Words like Powell’s only further foster no risk awareness. Be aware and I will leave you with headlines from his chat.
Highlights From Powell’s Marketplace Interview Last Week (For Comparison)
- Have seen wages move up ‘a little bit more’ in the past year
- Productivity has been very low
- Still a bit of a puzzle in that we’re hearing about labor shortages now all over the country in many, many different occupations in different geographies.
- And one would have expected, I would have expected, that wages would move up a little bit more
- “We don’t really have an answer” to why wages haven’t been rising faster I think we’re starting to see higher wages
- Phillips curve relationship “is not very strong at all now” I’m pleased with the results of gradual hiking so far
- We are hearing a rising level of concern about the effects of changes in trade policy
- Trade is very difficult to predict how it turns out and we’ll just have to see
- “The fiscal changes that were made at the end of last year and earlier this year, the tax reform, the tax cuts and the spending increases are very likely in our view, and in my view, to support economic activity here in the United States for at least the next few years.”
- Longer term, it is widely understood that the United States is on an unsustainable fiscal path
If we look back at 2008 we saw an inflation obsessed Fed who stood by as subprime mortgage products led to systemic problems in markets that lead to the worst global recession since the 1930s. Of note is that back when Powell first became a Fed governor back in 2012, he was one of the hawks who pressured then chair Bernanke for more clarity on his plan to “taper” the central bank’s bond buying or quantitative easing.
Following Bernanke’s plan we had the media termed “taper tantrum” bond market rout in the summer of 2013. Again in 2015 Powell showed his ‘hawkish talons’ when he argued two interest rate rises might be needed. He did backtrack when the Chinese stock market melted down that year. The Fed raised rates only once in 2015, in December.
Powell’s speeches have been consistent on how the extended loose U.S. monetary policy has given the labor market time to recover, allowing the unemployment rate to fall from a high of 10 percent in 2009 to a 17-year low of 4.1 percent in January this year. So does the Fed take actions that sustain the expansion or dwell on potential inflation headwinds?
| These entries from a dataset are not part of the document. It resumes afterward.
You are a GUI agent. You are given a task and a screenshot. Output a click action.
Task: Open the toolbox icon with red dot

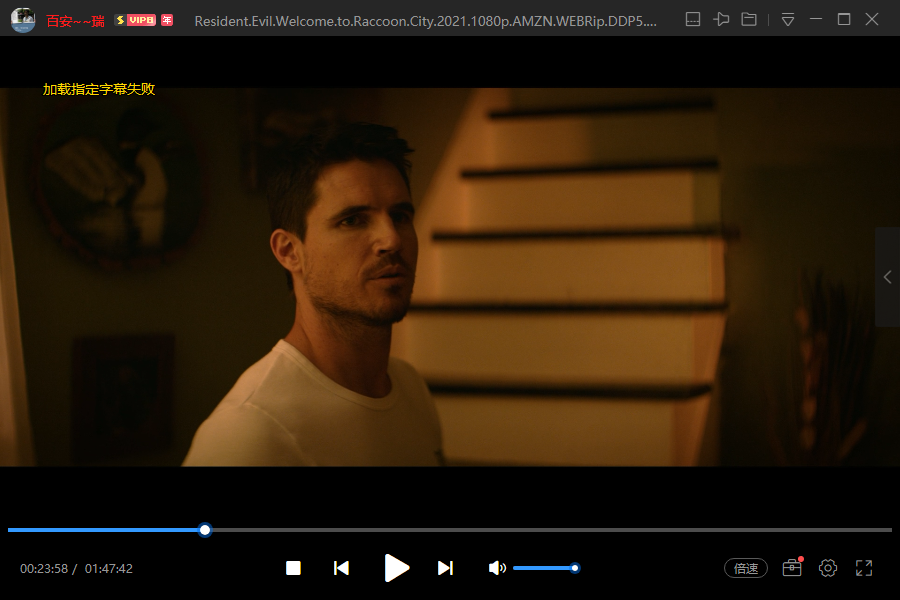(x=792, y=568)
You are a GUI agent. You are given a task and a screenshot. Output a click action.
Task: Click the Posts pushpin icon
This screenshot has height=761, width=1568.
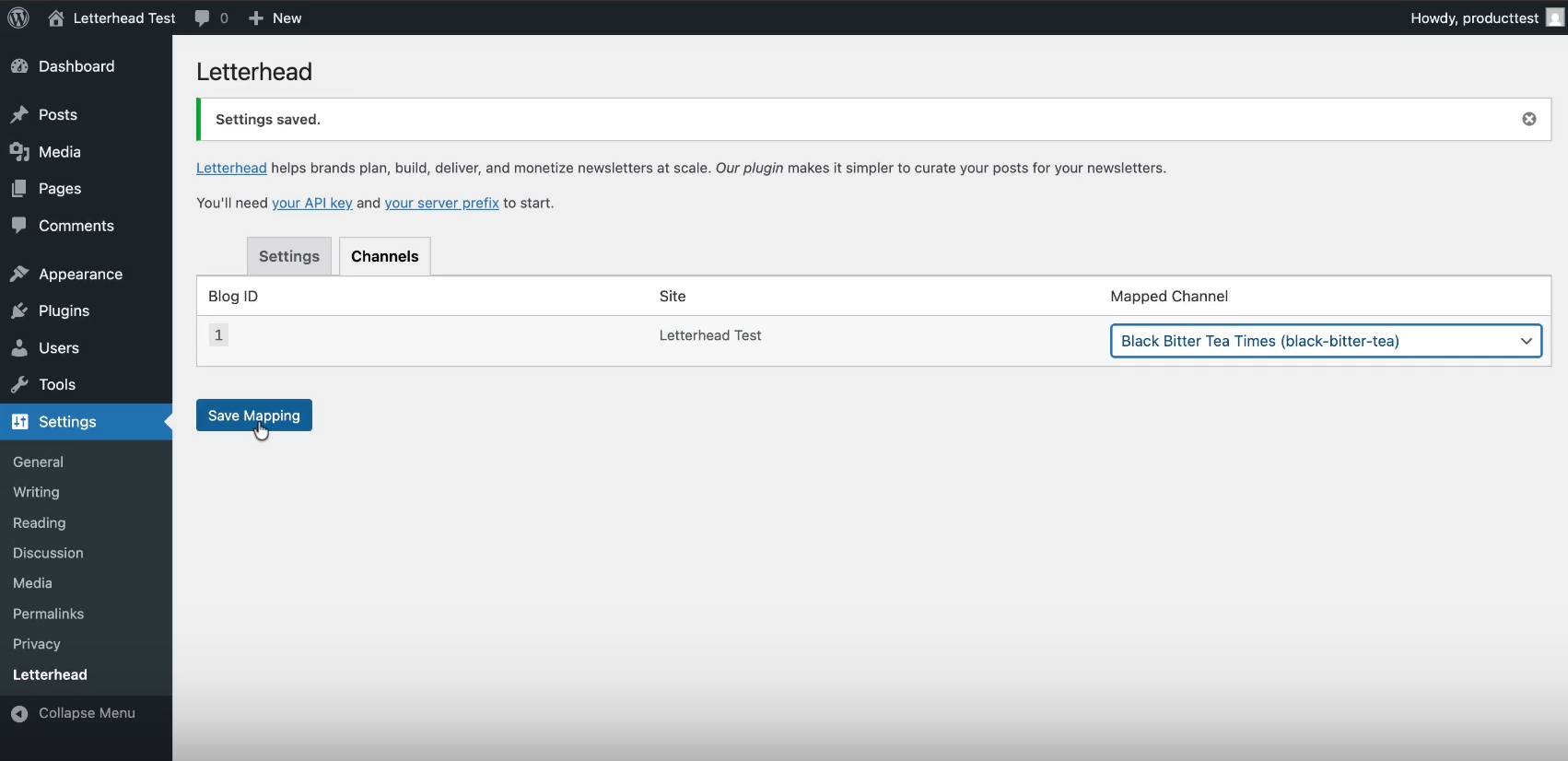(19, 115)
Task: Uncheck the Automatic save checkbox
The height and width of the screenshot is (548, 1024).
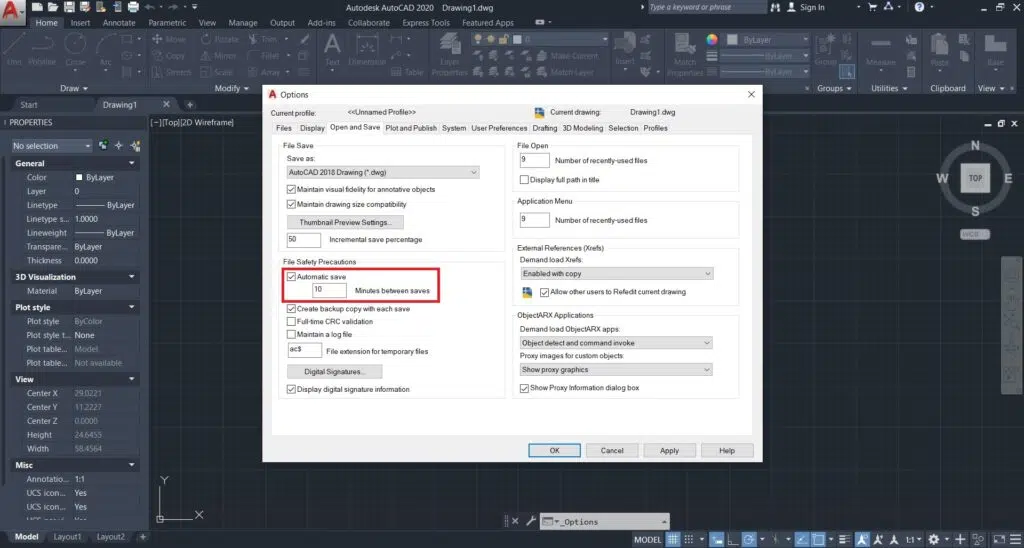Action: click(291, 275)
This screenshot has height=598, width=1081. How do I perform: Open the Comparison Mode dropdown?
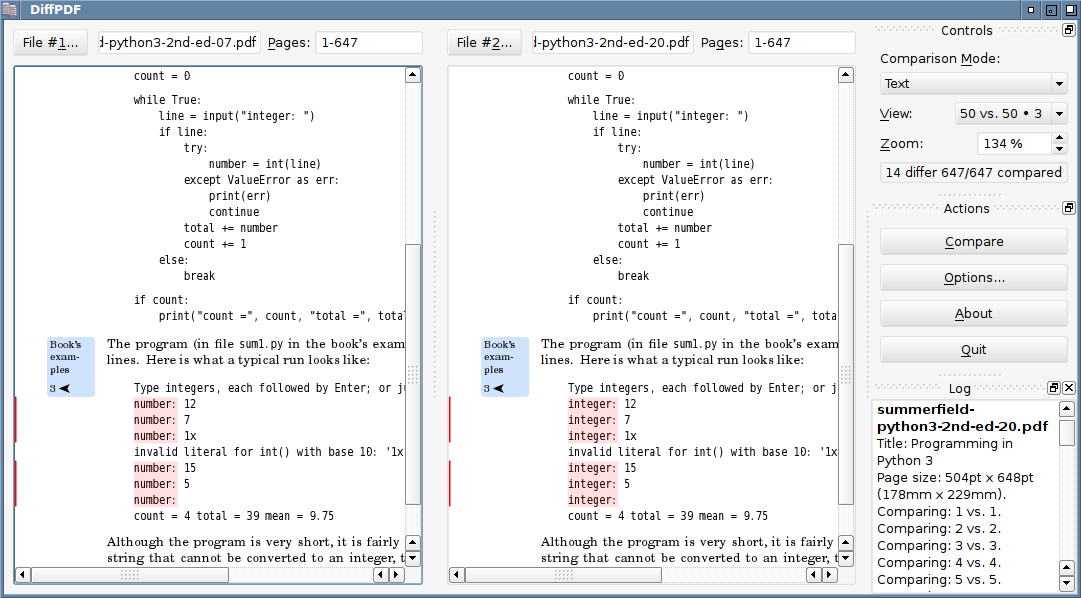tap(973, 84)
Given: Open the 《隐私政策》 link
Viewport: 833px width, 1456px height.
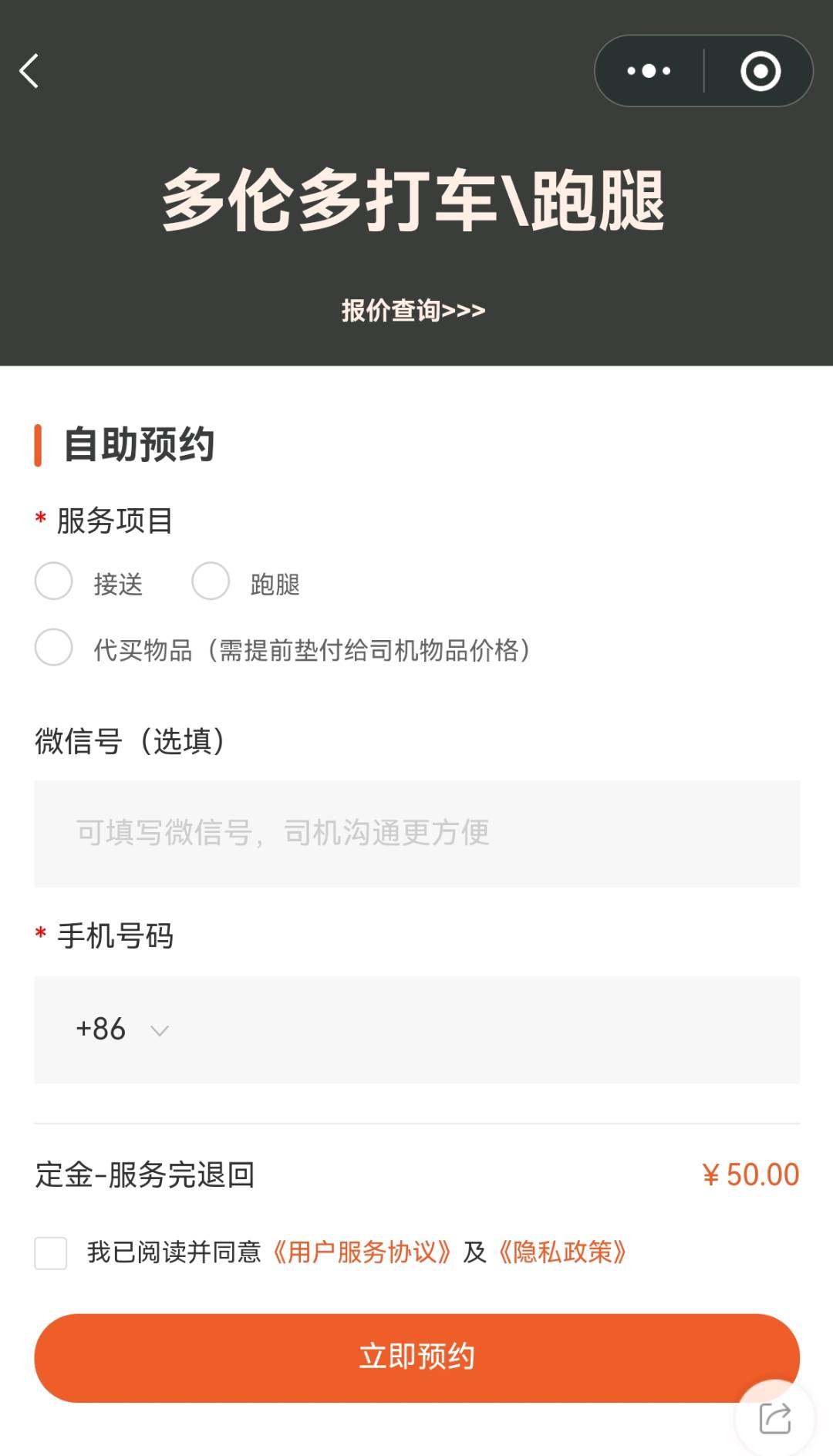Looking at the screenshot, I should 562,1252.
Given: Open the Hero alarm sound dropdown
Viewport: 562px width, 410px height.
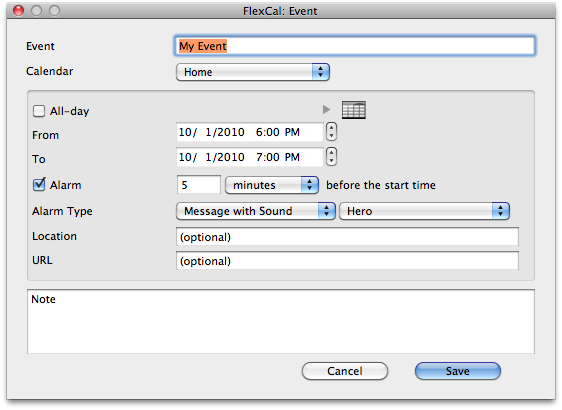Looking at the screenshot, I should [424, 211].
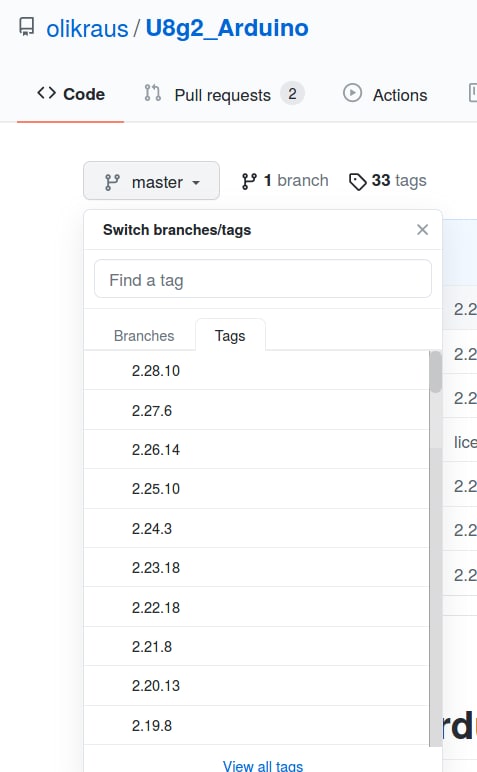Click the tag icon beside 33 tags

(357, 181)
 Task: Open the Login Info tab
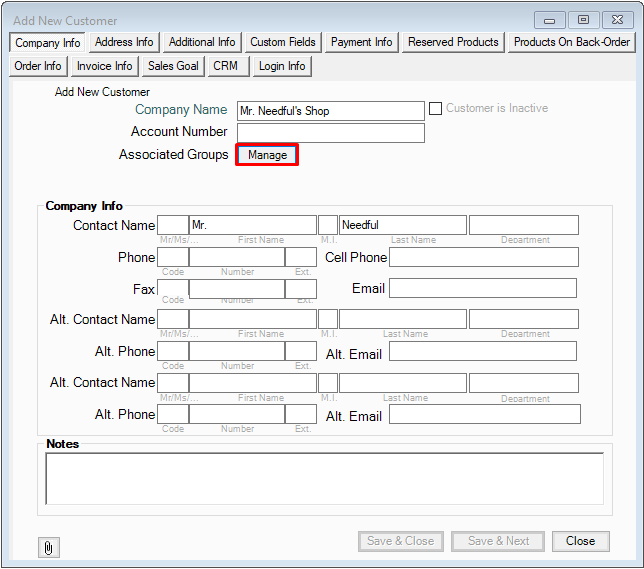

Jerome H. Powell took office as Chairman of the Board of Governors of the Federal Reserve System on February 5, 2018, for a four-year term. Mr. Powell also serves as Chairman of the Federal Open Market Committee, the System’s principal monetary policymaking body. Mr. Powell has served as a member of the Board of Governors since taking office on May 25, 2012, to fill an unexpired term. He was reappointed to the Board and sworn in on June 16, 2014, for a term ending January 31, 2028
He is in for a long time, lets see how the market reacts when he does?.